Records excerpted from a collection
|---|
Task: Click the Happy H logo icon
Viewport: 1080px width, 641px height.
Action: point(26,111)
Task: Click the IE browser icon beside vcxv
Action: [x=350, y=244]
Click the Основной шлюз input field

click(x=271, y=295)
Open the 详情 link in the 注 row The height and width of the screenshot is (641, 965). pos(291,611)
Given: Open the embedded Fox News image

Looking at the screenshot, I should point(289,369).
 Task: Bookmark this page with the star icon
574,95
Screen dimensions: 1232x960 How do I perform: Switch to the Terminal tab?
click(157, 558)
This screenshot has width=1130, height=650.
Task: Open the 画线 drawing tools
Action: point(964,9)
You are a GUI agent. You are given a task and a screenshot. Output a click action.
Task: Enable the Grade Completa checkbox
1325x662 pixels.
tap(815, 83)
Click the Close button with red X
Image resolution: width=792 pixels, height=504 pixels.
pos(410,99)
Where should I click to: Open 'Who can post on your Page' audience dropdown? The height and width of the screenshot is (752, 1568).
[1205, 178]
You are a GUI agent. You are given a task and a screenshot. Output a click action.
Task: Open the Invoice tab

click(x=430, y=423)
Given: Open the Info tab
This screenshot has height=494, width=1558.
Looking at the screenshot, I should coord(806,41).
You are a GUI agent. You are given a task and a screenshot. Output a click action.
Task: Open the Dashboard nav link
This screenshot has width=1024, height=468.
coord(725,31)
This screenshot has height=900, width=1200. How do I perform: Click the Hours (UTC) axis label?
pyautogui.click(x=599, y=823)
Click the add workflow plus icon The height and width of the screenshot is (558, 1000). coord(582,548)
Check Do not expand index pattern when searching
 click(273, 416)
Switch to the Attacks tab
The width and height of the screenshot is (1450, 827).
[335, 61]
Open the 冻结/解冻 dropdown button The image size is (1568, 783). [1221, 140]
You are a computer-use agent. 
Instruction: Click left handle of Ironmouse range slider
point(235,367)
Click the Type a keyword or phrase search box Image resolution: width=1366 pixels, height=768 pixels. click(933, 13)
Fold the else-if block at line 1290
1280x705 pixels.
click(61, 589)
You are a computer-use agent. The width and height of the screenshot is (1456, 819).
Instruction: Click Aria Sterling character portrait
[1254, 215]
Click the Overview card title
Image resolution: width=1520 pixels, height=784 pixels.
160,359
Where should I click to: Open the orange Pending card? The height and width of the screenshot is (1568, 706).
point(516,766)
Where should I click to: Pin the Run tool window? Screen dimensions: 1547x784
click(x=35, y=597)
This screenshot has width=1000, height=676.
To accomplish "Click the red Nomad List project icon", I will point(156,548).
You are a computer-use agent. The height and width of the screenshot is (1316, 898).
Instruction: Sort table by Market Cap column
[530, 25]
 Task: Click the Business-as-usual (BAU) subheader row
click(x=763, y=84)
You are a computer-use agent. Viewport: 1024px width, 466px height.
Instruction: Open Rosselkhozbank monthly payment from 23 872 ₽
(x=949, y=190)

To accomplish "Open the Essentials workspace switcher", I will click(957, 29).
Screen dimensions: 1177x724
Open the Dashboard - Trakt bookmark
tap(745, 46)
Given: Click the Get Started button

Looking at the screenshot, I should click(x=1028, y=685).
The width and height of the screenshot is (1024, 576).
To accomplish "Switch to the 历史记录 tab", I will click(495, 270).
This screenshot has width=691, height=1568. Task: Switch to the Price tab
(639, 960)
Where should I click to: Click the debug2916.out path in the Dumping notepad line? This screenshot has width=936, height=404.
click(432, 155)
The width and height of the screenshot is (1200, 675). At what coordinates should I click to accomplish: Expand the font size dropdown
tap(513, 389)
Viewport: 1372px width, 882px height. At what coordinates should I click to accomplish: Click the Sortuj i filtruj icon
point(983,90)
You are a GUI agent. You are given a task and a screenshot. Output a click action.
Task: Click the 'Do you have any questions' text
|---|
#### What the task requires
Recast all of the entries above as a JSON list of strings, with one string for each line and blank lines omitted.

#### Reply
[
  "Task: Click the Happy H logo icon",
  "Viewport: 1080px width, 641px height.",
  "Action: point(26,111)",
  "Task: Click the IE browser icon beside vcxv",
  "Action: [x=350, y=244]",
  "Click the Основной шлюз input field",
  "click(x=271, y=295)",
  "Open the 详情 link in the 注 row The height and width of the screenshot is (641, 965). pos(291,611)",
  "Given: Open the embedded Fox News image",
  "Looking at the screenshot, I should point(289,369).",
  " Task: Bookmark this page with the star icon",
  "574,95",
  "Screen dimensions: 1232x960 How do I perform: Switch to the Terminal tab?",
  "click(157, 558)",
  "This screenshot has width=1130, height=650.",
  "Task: Open the 画线 drawing tools",
  "Action: point(964,9)",
  "You are a GUI agent. You are given a task and a screenshot. Output a click action.",
  "Task: Enable the Grade Completa checkbox",
  "1325x662 pixels.",
  "tap(815, 83)",
  "Click the Close button with red X",
  "Image resolution: width=792 pixels, height=504 pixels.",
  "pos(410,99)",
  "Where should I click to: Open 'Who can post on your Page' audience dropdown? The height and width of the screenshot is (752, 1568).",
  "[1205, 178]",
  "You are a GUI agent. You are given a task and a screenshot. Output a click action.",
  "Task: Open the Invoice tab",
  "click(x=430, y=423)",
  "Given: Open the Info tab",
  "This screenshot has height=494, width=1558.",
  "Looking at the screenshot, I should coord(806,41).",
  "You are a GUI agent. You are given a task and a screenshot. Output a click action.",
  "Task: Open the Dashboard nav link",
  "This screenshot has width=1024, height=468.",
  "coord(725,31)",
  "This screenshot has height=900, width=1200. How do I perform: Click the Hours (UTC) axis label?",
  "pyautogui.click(x=599, y=823)",
  "Click the add workflow plus icon The height and width of the screenshot is (558, 1000). coord(582,548)",
  "Check Do not expand index pattern when searching",
  " click(273, 416)",
  "Switch to the Attacks tab",
  "The width and height of the screenshot is (1450, 827).",
  "[335, 61]",
  "Open the 冻结/解冻 dropdown button The image size is (1568, 783). [1221, 140]",
  "You are a computer-use agent. ",
  "Instruction: Click left handle of Ironmouse range slider",
  "point(235,367)",
  "Click the Type a keyword or phrase search box Image resolution: width=1366 pixels, height=768 pixels. click(933, 13)",
  "Fold the else-if block at line 1290",
  "1280x705 pixels.",
  "click(61, 589)",
  "You are a computer-use agent. The width and height of the screenshot is (1456, 819).",
  "Instruction: Click Aria Sterling character portrait",
  "[1254, 215]",
  "Click the Overview card title",
  "Image resolution: width=1520 pixels, height=784 pixels.",
  "160,359",
  "Where should I click to: Open the orange Pending card? The height and width of the screenshot is (1568, 706).",
  "point(516,766)",
  "Where should I click to: Pin the Run tool window? Screen dimensions: 1547x784",
  "click(x=35, y=597)",
  "This screenshot has width=1000, height=676.",
  "To accomplish \"Click the red Nomad List project icon\", I will point(156,548).",
  "You are a computer-use agent. The height and width of the screenshot is (1316, 898).",
  "Instruction: Sort table by Market Cap column",
  "[530, 25]",
  " Task: Click the Business-as-usual (BAU) subheader row",
  "click(x=763, y=84)",
  "You are a computer-use agent. Viewport: 1024px width, 466px height.",
  "Instruction: Open Rosselkhozbank monthly payment from 23 872 ₽",
  "(x=949, y=190)",
  "To accomplish \"Open the Essentials workspace switcher\", I will click(957, 29).",
  "Screen dimensions: 1177x724",
  "Open the Dashboard - Trakt bookmark",
  "tap(745, 46)",
  "Given: Click the Get Started button",
  "Looking at the screenshot, I should click(x=1028, y=685).",
  "The width and height of the screenshot is (1024, 576).",
  "To accomplish \"Switch to the 历史记录 tab\", I will click(495, 270).",
  "This screenshot has width=691, height=1568. Task: Switch to the Price tab",
  "(639, 960)",
  "Where should I click to: Click the debug2916.out path in the Dumping notepad line? This screenshot has width=936, height=404.",
  "click(432, 155)",
  "The width and height of the screenshot is (1200, 675). At what coordinates should I click to accomplish: Expand the font size dropdown",
  "tap(513, 389)",
  "Viewport: 1372px width, 882px height. At what coordinates should I click to accomplish: Click the Sortuj i filtruj icon",
  "point(983,90)",
  "You are a GUI agent. You are given a task and a screenshot. Output a click action.",
  "Task: Click the 'Do you have any questions' text"
]